▶ [ENTRIES SHOWN]:

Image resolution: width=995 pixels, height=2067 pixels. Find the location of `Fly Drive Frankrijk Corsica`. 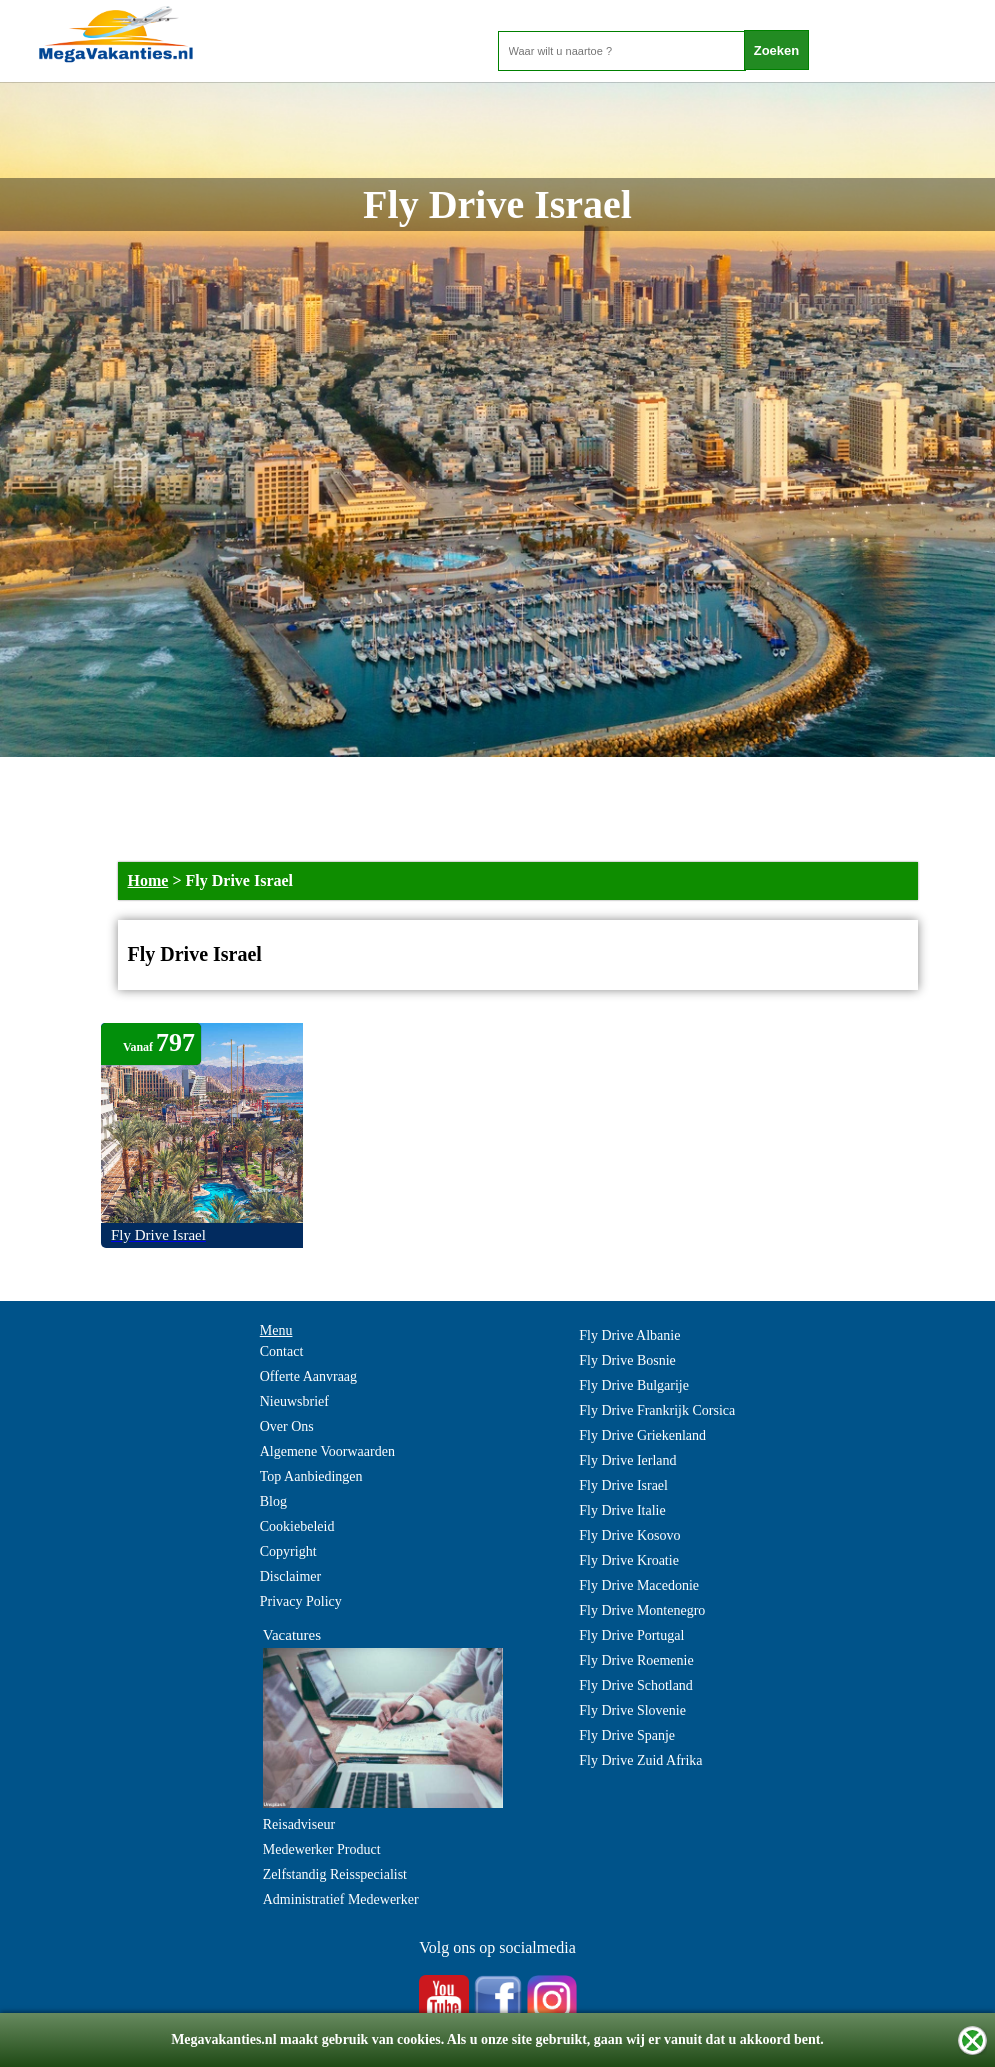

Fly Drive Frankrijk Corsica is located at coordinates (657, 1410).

==

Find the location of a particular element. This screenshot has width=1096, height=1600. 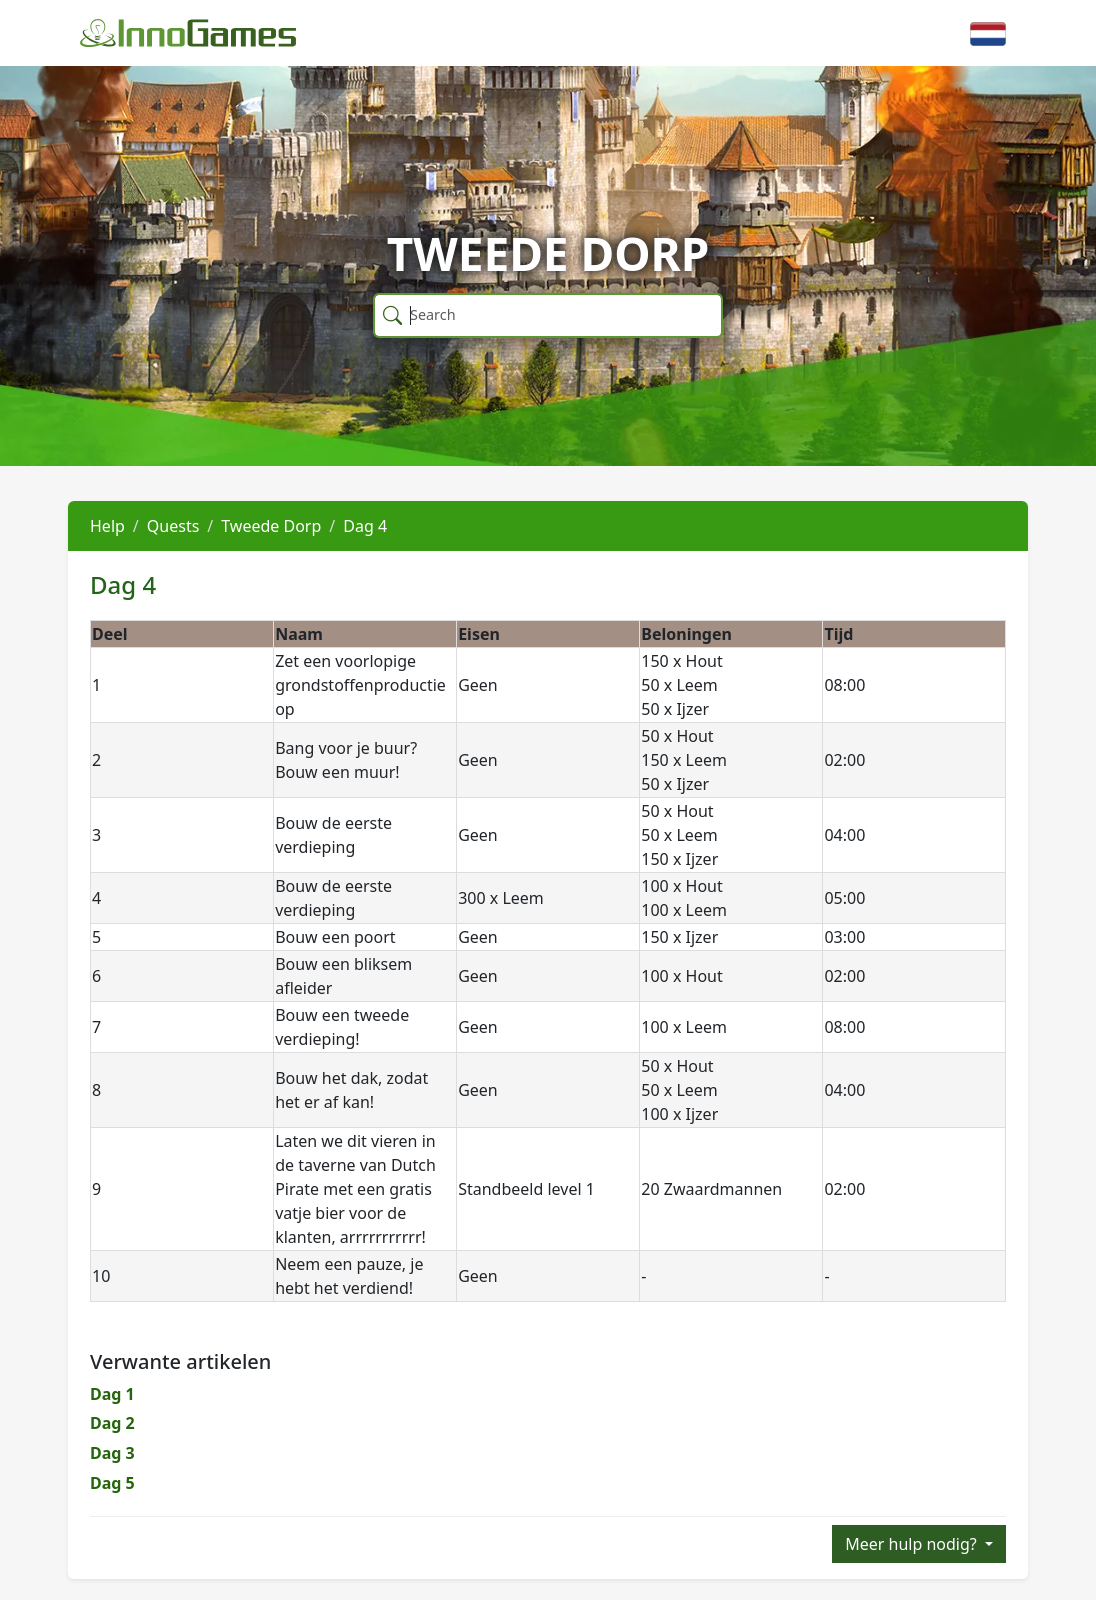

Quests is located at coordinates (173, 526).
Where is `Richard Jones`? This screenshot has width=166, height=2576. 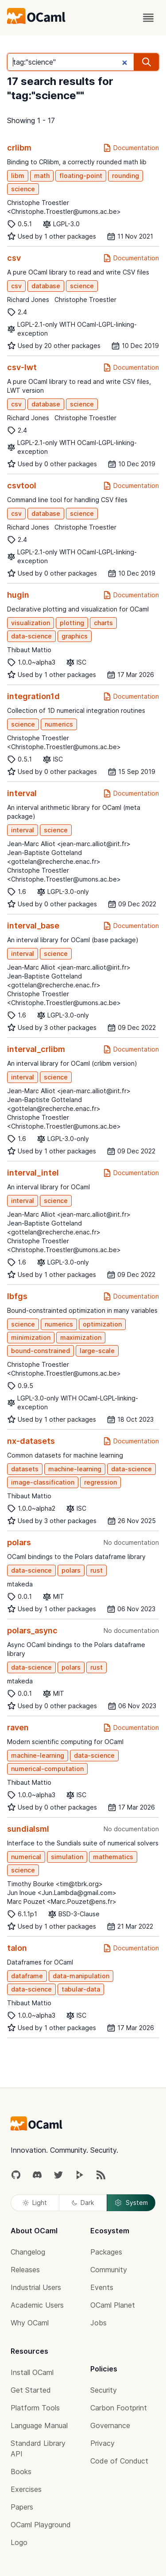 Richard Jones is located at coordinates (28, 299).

▶ [BRIEF]: Reproduce verbatim everything from the line containing "Image resolution: width=995" down to the line containing "Fly Drive Frankrijk Corsica is", omitting the pictures.

▶ [FULL OUTPUT]:
Image resolution: width=995 pixels, height=2067 pixels. Find the location of `Fly Drive Frankrijk Corsica`. 

Fly Drive Frankrijk Corsica is located at coordinates (657, 1410).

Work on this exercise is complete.